▶ **Supplied passage**:
"""
Make A Smart Charitable Decision And Save Big On Your Taxes

Share on Facebook0Share on Google+0Tweet about this on TwitterShare on LinkedIn0

Make A Smart Charitable Decision And Save Big On Your Taxes

 

Charity donations and investing in a loved one’s future has always been a strategic choice in reducing tax liabilities. There are certain provisions in the law which states that such acts of thought and kindness towards the society should be promoted and hence, the IRS supports those who wish to contribute to donate or secure a loved one’s future.

There are many ways through which you can make such investments, but what are the best ones? Which investments will give you the maximum tax benefit is the point of agenda of this blog.

Let us look at a few smart tax-saving tips which can help you save big on your taxes.
"""
▶ **Supplied information**:
"""
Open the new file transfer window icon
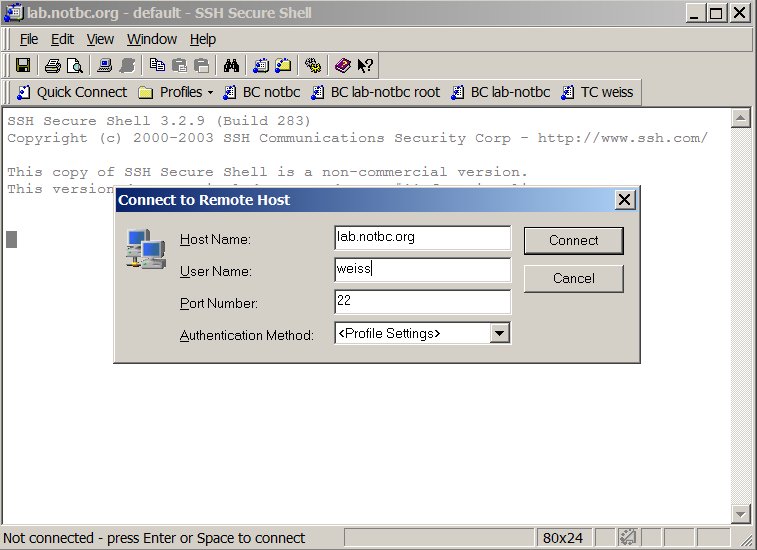[x=283, y=66]
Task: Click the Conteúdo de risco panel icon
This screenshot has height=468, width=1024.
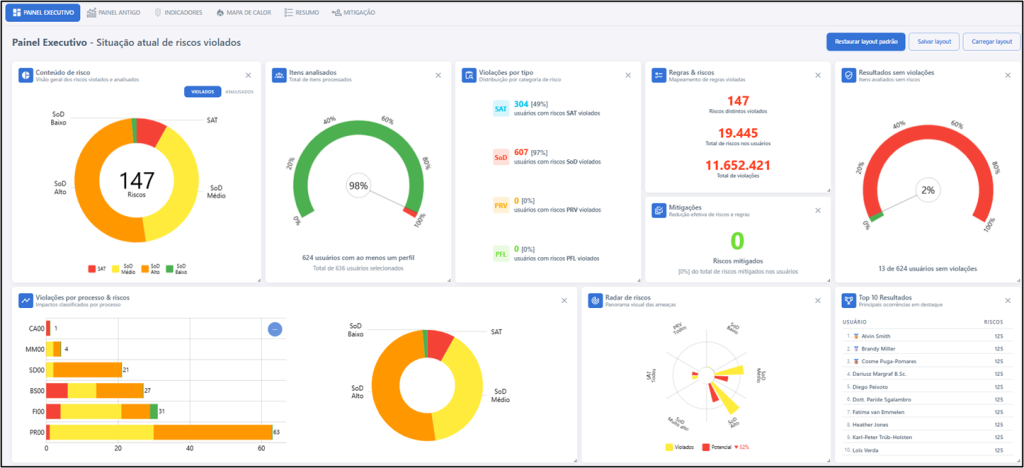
"""
▶ **Objective 1**:
Which agency does the charitable tax-saving blog post say supports people who donate or secure a loved one's future?
▶ **Objective 2**:
Name every social media platform mentioned in the sharing line of the charitable tax-saving blog post.
▶ **Objective 3**:
Continue the charitable tax-saving blog post from its final sentence.
The data comes from a different source than the charitable tax-saving blog post.

▶ **Exercise output 1**:
The IRS

▶ **Exercise output 2**:
Facebook, Google+, Twitter, LinkedIn

▶ **Exercise output 3**:
Donate Appreciated Investments

You can donate the appreciated investments owned by you for more than a year to qualified charitable organizations. The point or trick is to keep in mind that you can seize the chance for a more significant tax break if you donate such investments after maturity of more than a year. If you donate your appreciated investments which age less than a year, then the relative tax benefit would be lesser when compared with the above scenario.

Use Donor Advised Funds

The Donor Advised Funds (DAF) are a tool for you to donate or gift your appreciated investments. There are many Donor Advised Funds which you can explore. You can use the DAF of the Morgan Stanley Global Impact Funding Trust (MS GIFT) along with others. Such tools allow you to donate stock, mutual fund, or other assets in a tax-efficient manner and claim a tax deduction.

Reduce Estate Taxes with Financial Gifts

You can now save big on your estate taxes by making financial gifts before the year ends. The limit of such gifts can touch $15,000, which can be gifted to an unlimited number of people per year without incurring a gift tax. A point to keep in mind is that you cannot carry over unused exclusions from one year to the other.  Hence, ensure to make use of them in the same year. 

By considering this, you can help your family as a whole to pay fewer taxes by giving income-earning property to those who come within the lower income tax brackets.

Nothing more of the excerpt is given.